The band has been championed by Jack White, who took them out on arena shows around the US. Rolling Stone compared Brown’s “gorgeously yearning, full-voiced alto range” to Nico, while NPR wrote: “There's something delightfully unique about Mattiel's music. A pinch of garage rock, a touch of psychedelia, some galloping honky-tonk and at the lead, Mattiel Brown's powerful and assertive vocals.”

Sophomore album Satis Factory received four-star reviews from The Guardian, Q, Mojo, DIY, Uncut, and The Times, and was named Album of the Weekend by BBC Radio 1 Hype Chart and A-listed as Album of the Day on BBC Radio 6 Music. Mattiel were also listed as WXPN Artist of the Month.

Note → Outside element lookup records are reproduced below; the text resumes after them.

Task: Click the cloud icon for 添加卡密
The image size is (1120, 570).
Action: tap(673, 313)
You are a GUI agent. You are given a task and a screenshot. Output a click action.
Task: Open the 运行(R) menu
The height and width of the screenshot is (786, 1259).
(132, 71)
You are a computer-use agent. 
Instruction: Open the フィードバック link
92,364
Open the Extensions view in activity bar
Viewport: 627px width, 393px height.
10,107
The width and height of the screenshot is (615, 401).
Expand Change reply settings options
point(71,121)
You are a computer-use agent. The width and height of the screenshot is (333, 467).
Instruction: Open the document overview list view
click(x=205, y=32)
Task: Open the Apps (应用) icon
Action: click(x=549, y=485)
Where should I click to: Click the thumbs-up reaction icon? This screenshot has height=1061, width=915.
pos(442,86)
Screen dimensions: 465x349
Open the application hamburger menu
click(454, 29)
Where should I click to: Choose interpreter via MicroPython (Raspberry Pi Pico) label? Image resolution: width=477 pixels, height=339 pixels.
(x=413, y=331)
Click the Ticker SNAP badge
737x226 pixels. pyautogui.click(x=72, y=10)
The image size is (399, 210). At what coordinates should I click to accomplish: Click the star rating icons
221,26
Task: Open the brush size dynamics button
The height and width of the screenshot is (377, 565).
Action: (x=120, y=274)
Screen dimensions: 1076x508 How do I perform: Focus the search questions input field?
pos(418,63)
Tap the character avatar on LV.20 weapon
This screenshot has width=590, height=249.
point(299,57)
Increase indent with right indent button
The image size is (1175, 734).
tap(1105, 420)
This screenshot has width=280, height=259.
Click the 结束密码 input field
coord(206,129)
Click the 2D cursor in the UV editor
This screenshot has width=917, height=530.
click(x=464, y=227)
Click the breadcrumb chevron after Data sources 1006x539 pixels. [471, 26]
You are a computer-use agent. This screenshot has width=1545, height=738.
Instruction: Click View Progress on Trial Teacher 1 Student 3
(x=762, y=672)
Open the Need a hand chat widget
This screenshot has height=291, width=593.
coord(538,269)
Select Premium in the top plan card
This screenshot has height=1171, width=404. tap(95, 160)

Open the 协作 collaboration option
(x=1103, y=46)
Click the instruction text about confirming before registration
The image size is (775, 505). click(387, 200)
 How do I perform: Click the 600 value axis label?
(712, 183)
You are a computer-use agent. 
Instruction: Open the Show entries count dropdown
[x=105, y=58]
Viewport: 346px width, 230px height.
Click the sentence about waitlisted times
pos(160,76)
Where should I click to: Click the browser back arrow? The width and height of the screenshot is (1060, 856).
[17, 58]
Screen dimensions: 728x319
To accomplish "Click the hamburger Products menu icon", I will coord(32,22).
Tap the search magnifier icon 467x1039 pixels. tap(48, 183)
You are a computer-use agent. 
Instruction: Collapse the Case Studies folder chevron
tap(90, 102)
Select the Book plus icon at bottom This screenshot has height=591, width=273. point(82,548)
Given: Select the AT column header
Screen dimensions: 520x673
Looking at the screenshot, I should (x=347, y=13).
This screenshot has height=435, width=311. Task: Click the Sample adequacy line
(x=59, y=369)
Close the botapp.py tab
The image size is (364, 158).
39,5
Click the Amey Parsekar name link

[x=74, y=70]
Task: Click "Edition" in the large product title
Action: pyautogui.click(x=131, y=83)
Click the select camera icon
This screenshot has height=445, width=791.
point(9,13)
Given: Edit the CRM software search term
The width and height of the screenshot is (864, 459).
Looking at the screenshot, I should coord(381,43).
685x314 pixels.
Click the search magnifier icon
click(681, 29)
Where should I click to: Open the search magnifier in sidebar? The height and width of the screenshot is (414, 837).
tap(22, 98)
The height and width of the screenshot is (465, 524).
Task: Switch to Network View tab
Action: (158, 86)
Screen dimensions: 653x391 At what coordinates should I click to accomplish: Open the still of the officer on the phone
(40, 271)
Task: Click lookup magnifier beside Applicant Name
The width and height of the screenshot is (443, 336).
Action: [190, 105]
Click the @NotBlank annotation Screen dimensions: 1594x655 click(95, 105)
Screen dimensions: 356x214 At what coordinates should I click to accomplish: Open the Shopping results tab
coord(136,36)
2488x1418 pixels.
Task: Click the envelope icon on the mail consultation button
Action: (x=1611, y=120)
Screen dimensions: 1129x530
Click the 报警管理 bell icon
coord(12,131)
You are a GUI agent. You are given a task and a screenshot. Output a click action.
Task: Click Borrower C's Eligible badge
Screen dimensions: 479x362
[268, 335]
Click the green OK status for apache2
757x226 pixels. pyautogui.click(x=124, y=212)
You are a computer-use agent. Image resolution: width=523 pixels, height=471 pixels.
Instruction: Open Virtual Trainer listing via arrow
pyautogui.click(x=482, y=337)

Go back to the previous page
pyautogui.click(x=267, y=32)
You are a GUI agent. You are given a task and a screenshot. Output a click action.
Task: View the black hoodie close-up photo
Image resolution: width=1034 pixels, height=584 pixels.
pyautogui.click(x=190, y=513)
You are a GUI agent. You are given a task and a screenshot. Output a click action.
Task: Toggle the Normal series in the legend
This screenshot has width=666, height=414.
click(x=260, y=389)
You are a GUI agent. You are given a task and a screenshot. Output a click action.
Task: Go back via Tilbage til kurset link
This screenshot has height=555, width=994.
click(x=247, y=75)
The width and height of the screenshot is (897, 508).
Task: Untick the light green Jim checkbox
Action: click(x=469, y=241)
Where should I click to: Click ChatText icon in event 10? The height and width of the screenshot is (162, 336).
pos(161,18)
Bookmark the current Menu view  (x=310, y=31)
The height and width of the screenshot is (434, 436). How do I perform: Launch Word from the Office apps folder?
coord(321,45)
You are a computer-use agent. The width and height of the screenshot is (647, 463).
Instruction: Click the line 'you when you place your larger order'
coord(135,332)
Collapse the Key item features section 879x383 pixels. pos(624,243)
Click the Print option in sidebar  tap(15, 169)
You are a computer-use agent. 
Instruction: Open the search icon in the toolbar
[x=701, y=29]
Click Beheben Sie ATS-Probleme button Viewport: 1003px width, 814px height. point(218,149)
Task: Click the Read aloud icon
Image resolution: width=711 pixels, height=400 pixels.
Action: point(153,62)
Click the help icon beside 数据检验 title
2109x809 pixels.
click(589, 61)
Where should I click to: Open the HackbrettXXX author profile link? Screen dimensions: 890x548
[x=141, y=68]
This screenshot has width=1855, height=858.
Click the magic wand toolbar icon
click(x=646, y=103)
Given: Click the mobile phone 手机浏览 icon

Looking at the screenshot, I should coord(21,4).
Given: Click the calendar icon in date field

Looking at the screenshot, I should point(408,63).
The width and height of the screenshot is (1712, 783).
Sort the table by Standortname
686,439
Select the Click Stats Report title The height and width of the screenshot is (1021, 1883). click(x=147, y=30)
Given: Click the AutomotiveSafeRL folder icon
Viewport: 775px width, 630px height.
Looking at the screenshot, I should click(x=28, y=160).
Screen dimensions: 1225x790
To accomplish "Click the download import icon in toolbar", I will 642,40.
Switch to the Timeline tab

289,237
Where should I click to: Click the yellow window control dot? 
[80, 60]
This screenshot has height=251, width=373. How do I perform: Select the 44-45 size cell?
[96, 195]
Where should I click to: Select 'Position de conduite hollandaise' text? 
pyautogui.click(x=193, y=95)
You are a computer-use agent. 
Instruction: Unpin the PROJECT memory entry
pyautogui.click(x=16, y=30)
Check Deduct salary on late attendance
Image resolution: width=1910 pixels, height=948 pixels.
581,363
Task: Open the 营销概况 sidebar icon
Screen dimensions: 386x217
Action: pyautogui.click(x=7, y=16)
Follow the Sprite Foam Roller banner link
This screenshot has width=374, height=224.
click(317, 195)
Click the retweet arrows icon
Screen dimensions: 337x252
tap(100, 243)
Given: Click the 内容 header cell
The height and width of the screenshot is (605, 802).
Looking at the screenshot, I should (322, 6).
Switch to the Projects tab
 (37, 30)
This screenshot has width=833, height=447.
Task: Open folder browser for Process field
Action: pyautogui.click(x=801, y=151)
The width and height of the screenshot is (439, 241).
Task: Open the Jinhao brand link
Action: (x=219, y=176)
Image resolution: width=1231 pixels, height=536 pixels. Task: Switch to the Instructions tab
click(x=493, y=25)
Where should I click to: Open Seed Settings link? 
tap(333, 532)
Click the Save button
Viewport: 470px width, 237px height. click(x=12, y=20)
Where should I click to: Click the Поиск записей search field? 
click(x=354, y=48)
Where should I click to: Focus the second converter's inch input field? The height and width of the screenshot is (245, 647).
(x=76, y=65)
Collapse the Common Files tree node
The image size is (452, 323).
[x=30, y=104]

In addition, Mattiel have also performed on Later... with Jools Holland and Last Call with Carson Daly, and featured in The BBC Proms at the Royal Albert Hall, London. Most of their performances are posted on their YouTube channel, as well as their southern gothic style music videos, the newest of which for the song Blood in the Yolk was inspired by 1970s middle eastern gothic styles.

Discography

Studio albums 
 Mattiel (2017)
 Satis Factory (2019)
 Georgia Gothic (2022)

Extended plays 
 Double Cover (2020)
 Those Words (2021)

References 

American women singer-songwriters
Heavenly Recordings artists
ATO Records artists
Singer-songwriters from Georgia (U.S. state)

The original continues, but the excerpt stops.